La fuerza acorazada hizo a un lado a las avanzadillas de infantería como si no hubieran estado allí. Los tanques de von Mellenthin y su infantería de apoyo cooperaban perfectamente para localizar y eliminar la oposición. La columna se movió rápidamente hacia delante, para partir al enemigo en fragmentos desorganizados, para que fueran luego barridos por la infantería de Covenant que la seguía.

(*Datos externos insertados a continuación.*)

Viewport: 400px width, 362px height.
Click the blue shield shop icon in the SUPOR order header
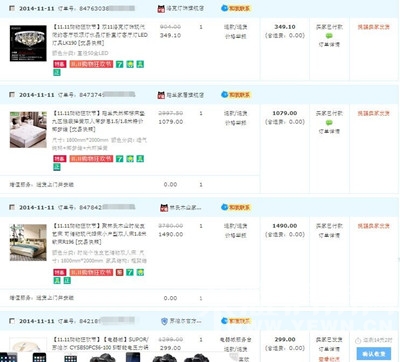point(164,321)
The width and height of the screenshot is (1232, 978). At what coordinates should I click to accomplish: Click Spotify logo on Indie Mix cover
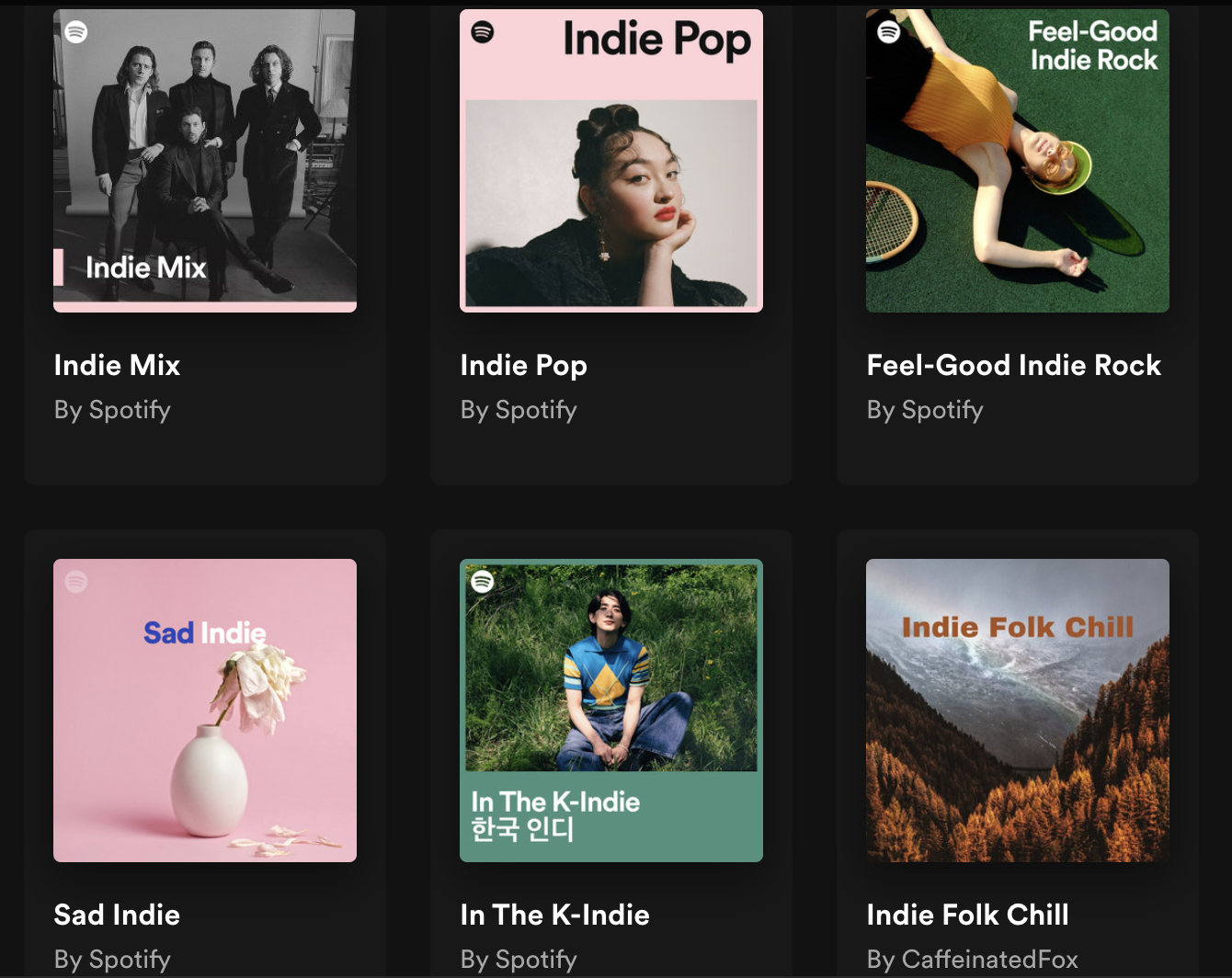(76, 31)
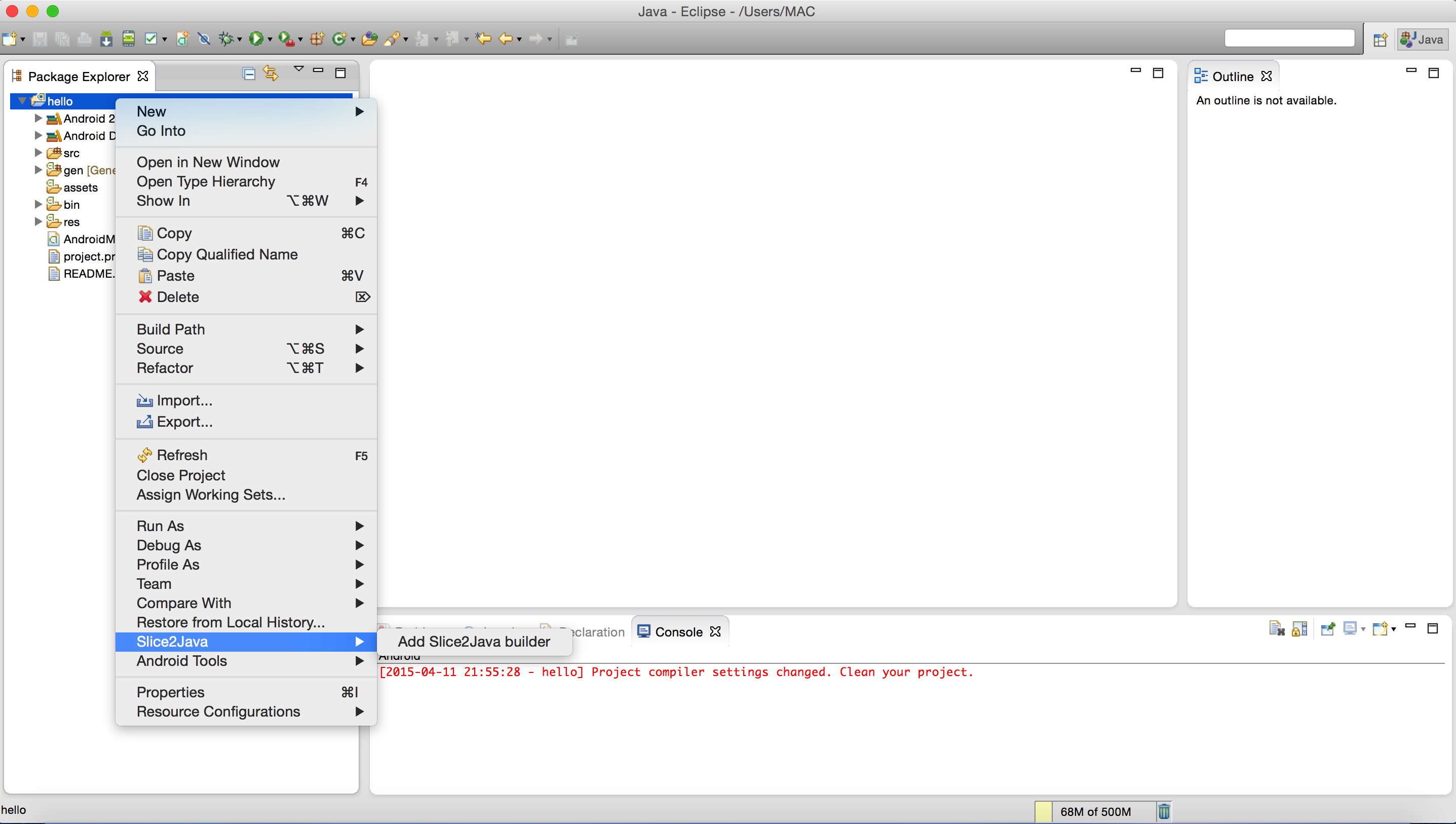Click the Clear Console icon

[1276, 629]
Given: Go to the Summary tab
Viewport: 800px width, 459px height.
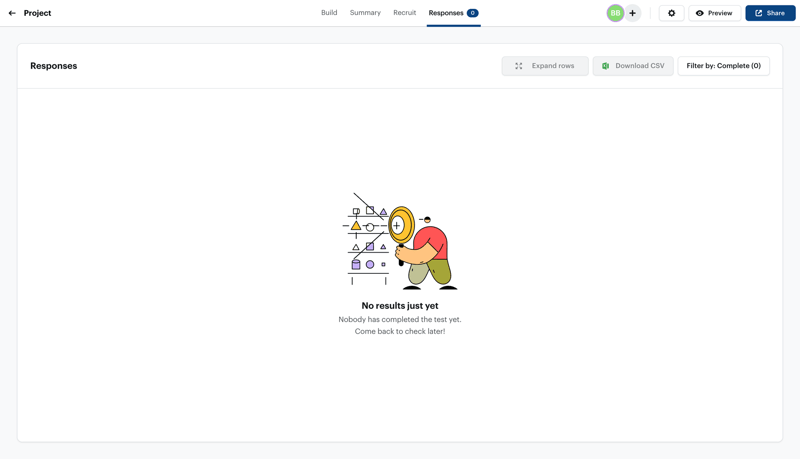Looking at the screenshot, I should click(365, 13).
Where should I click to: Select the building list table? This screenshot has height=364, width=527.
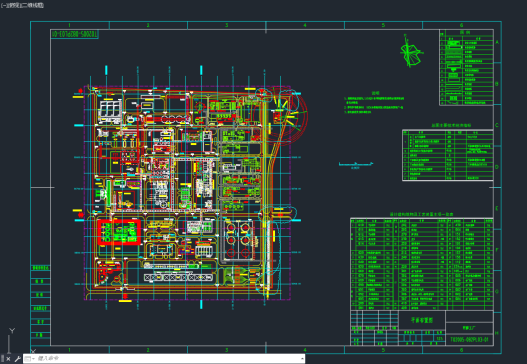click(x=422, y=264)
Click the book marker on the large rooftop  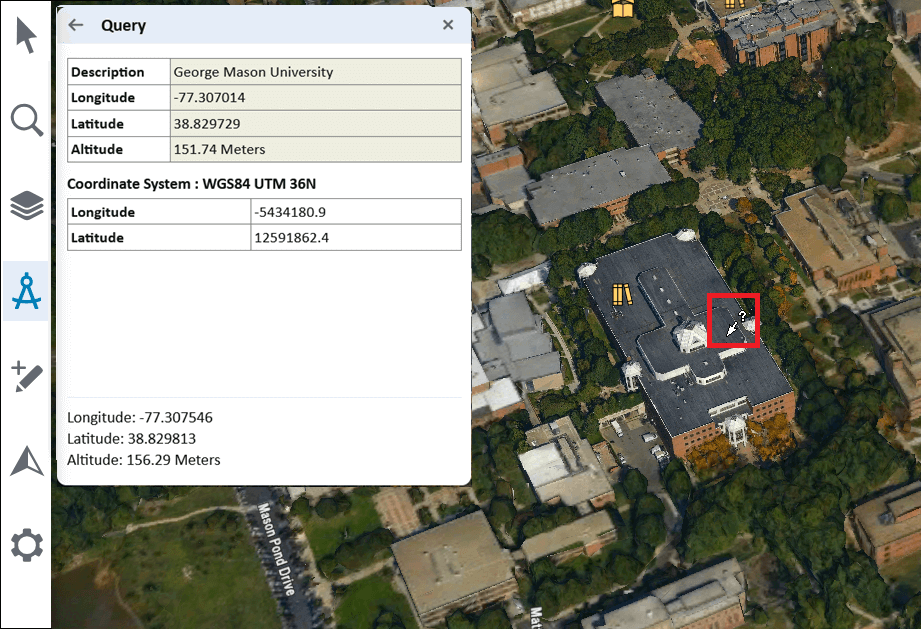click(621, 295)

Von Mellenthin estaba aniquilando a la fuerza bloqueadora, pieza a pieza, mientras su Brigada se hundía más y más profundamente en el Desfiladero. Todo era demasiado fácil, y creía saber el porqué.
Los sudorosos tanquistas se aproximaban al borde irregular que había en la cima misma del puerto. De repente, una furia de fuego de armas individuales y de morteros pasó por encima de ellos. Los tanques siguieron adelante, pero la infantería se dispersó en busca de cobijo. Los carros y la infantería quedaron separados por un momento, y en ese instante sus tanques delanteros llegaron a los campos de minas.
El general de Brigada von Mellenthin comenzó a preocuparse. La lógica le decía que los campos de minas no podían ser ni muy amplios ni muy densos y que, si seguía adelante, pronto llegaría a la blanda retaguardia de su enemigo. Una vez allí, sus tanques podrían liquidar sin problemas los barracones de mando y los depósitos de municiones, la infantería de Covenant se apoderaría del Desfiladero, y su Brigada Acorazada podría cargar por los campos abiertos que había al otro lado.